As a comment to Kurt9, I would say that random genomic DNA damage cannot be the cause of aging, since cloning using cells from old animals (which has been done by Advanced Cell Technology if I remember correctly) does not result in clones that are "old" at birth. I also don´t think one should replace subunits of the brain one by one, such as the hippocampus or parts of the corpus callosum, rather a general substitution all over. 2%/year is less than 0.2%/month and if done on a weekly basis would be completely unnoticeable, bypassing any objection from an identity/continuity point. Aging after the age of 50 probably causes a faster decay than 2%/year.
So our hope is that simple stem cell therapy of the type where stem cells are simply injected into the blood or cerebrospinal fluid will find and replace old or dead brain cells. A faint hope I admit but not impossible.

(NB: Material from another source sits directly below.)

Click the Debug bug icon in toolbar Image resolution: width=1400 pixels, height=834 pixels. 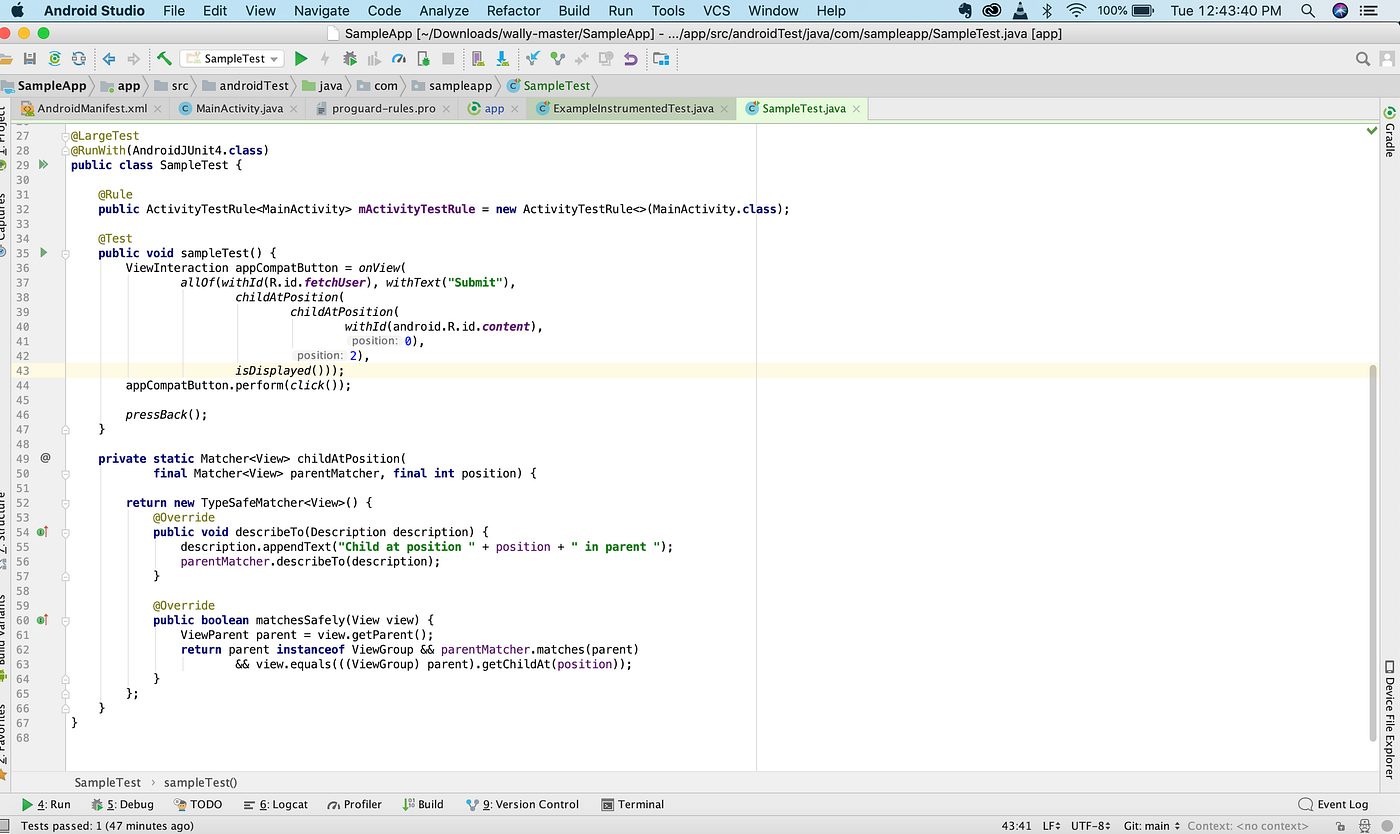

We might also be so lucky that mitochondrial genetic damage is not a cause of aging either, in which case we are in much better shape to cure aging since the other causes of aging (according to Aubrey de Grey) are so much easier to fix, with the possible exception of glycolysed proteins.
I just thought of the same thing right after I wrote my last comment this morning. Cloning itself suggests that genomic DNA damage cannot be a cause of aging. However, it will be a problem in the long run (when we are around 200 or so). So, we might as well solve the problem now rather than wait until later.
I do think (like absolutely convinced) that mitochondrial DNA damage is a primary cause (maybe the only cause) of aging. However, this is not as difficult as one might think to fix. This is what caught my interest in Aubrey's papers back in '99, before his SENS idea. Also, there are a lot of people (who do not know Aubrey from Adam) who are working on this problem. There are a considerable number of papers in PubMed about the "mitochondrial-lysosomo axis" theory of aging and how to fix it.
I believe that stem cell regeneration from the hypothalamus and other places will result in a gradual replacement all over the brain.
I have one problem with the mitochondrial theory of aging. Eggs have old mitochondria as well, but nevertheless the embryos are as new every generation. A friend of mine tells me that eggs are selected by spontaneous abortions and only the ones with healthy mitochondria go to term. However the fraction of embryos that are aborted is not very high. So, how can egg mitochondria avoid genetic damage ?
I did not find any papers at a first look, about how to fix or delete damaged mitochondria. Head transplant to a cloned twin who was never allowed to be conscious ? Still need to fix the head and brain, though.
My understanding is that the mitochodria somehow get "reset" when the ova is produced (someone explained the details to me to me once and I have forgotten them) in the woman's body. It is also known that ova from older birth mothers is of lower "quality" than that of younger birth mothers. Even though the risks of congenital problems (Down's, etc.) increases, this does not seem to reduce life expectancy in the kids in the absence of such congenital problems.
Do a PubMed search on "lysosomal" and "mitochondria" together as search terms. Among the abstracts that show up, you will see some that reference the "lysosomal-mitochondrial axis" as a cause of aging.
Aubrey's SENS is one proposal to solve mitochondrial aging. There is another method being pursued by a start-up company that i recently ran across on the net (I can't find the details) that also aims to solve this problem.